THE INPUT:

<<<<

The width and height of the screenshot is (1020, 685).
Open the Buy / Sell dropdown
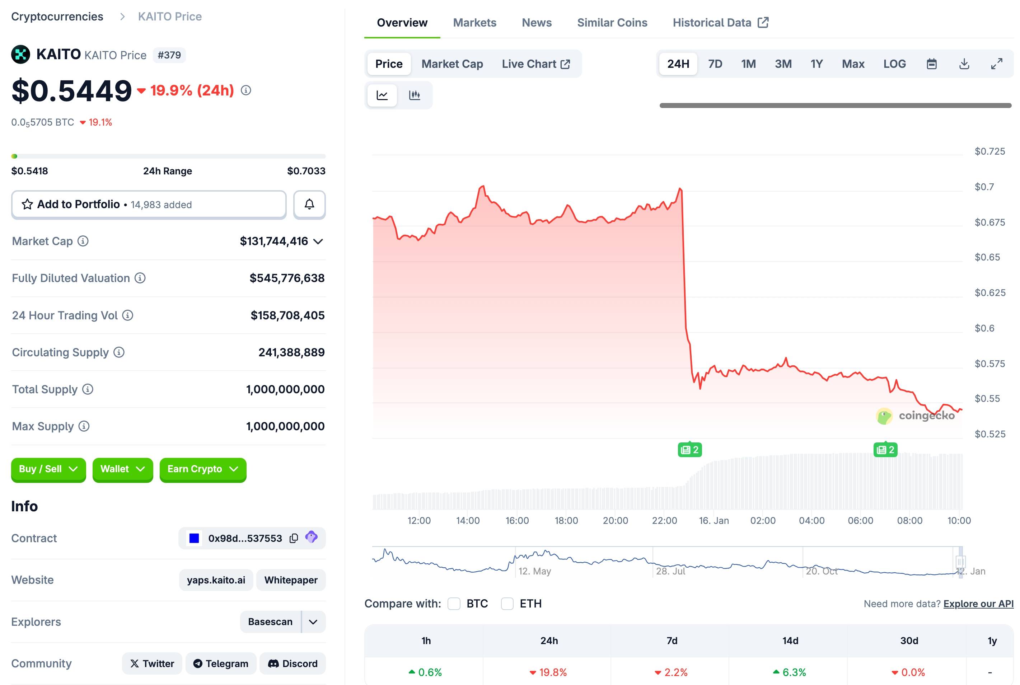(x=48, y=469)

>>>>
<<<<

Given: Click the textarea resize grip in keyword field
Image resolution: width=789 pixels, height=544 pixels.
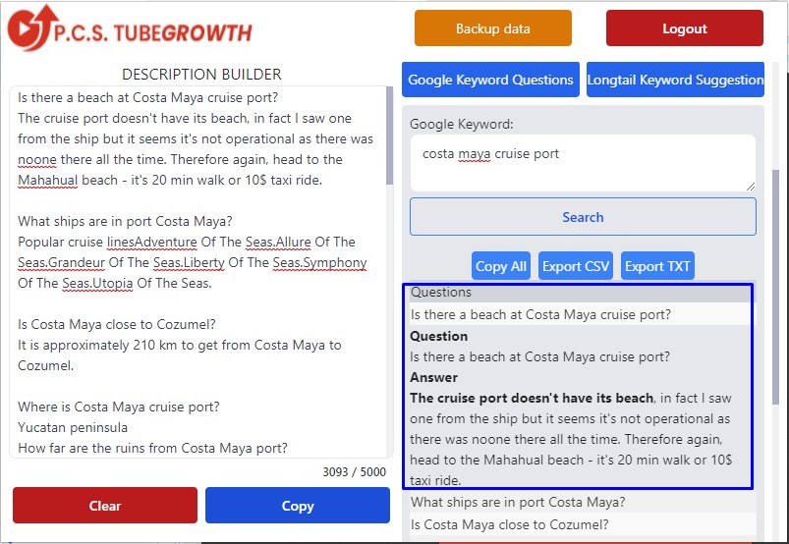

>>>>

EXERCISE GOAL: In the records above, which lines hold the string "height"? Copy each one.

SOLVED PROBLEM:
The width and height of the screenshot is (1020, 685).
Image resolution: width=789 pixels, height=544 pixels.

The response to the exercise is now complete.